[Stored data]
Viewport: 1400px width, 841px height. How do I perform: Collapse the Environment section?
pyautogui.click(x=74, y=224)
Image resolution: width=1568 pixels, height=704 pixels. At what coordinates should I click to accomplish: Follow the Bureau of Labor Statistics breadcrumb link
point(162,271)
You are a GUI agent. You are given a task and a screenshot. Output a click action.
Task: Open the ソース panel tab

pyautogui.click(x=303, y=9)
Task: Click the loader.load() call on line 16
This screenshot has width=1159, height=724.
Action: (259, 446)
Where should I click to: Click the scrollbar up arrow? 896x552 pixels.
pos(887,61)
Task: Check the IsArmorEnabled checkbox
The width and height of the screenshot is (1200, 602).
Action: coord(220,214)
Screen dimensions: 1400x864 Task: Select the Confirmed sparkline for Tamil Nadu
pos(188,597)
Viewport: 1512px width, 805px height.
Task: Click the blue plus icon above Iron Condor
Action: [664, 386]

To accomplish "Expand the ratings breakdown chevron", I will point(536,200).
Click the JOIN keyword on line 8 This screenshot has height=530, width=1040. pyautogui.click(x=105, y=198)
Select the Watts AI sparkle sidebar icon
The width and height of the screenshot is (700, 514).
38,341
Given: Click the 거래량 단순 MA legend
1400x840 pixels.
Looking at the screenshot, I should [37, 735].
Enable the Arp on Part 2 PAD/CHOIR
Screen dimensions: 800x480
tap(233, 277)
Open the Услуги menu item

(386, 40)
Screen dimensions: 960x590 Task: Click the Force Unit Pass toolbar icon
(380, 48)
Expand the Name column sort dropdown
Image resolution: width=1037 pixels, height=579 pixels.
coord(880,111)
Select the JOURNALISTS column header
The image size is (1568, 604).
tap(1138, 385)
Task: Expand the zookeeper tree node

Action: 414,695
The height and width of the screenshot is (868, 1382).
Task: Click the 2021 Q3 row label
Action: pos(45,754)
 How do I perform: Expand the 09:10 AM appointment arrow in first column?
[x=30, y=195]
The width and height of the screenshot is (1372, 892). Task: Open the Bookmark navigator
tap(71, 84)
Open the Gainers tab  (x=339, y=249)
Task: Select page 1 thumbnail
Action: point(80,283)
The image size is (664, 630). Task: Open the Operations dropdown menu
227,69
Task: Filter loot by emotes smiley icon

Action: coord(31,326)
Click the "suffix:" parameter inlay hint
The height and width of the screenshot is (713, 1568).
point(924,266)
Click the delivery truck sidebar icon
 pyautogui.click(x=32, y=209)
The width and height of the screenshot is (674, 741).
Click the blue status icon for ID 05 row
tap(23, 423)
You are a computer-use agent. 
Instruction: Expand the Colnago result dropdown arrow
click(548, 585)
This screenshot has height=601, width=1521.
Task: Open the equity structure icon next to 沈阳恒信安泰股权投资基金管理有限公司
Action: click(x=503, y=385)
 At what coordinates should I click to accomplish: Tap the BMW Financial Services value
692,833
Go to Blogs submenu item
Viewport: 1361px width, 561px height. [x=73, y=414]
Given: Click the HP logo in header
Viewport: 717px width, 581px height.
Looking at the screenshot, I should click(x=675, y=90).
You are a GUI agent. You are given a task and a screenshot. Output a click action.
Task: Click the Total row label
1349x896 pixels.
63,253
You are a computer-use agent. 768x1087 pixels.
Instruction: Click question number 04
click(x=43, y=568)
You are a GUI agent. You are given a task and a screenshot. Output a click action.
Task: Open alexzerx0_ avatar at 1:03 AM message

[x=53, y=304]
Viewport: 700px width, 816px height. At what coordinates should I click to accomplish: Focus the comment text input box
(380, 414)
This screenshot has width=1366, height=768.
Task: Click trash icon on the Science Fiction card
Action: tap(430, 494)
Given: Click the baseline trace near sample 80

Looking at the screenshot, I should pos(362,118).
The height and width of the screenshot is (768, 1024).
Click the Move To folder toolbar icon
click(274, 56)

→ Written task: Print the lines from the line with "Viewport: 700px width, 816px" through the end of the stored data, reproducing each one unchanged.

→ Output:
Viewport: 700px width, 816px height. At what coordinates should I click to accomplish: Focus the comment text input box
(380, 414)
This screenshot has width=1366, height=768.
Task: Click trash icon on the Science Fiction card
Action: tap(430, 494)
Given: Click the baseline trace near sample 80

Looking at the screenshot, I should pos(362,118).
The height and width of the screenshot is (768, 1024).
Click the Move To folder toolbar icon
click(274, 56)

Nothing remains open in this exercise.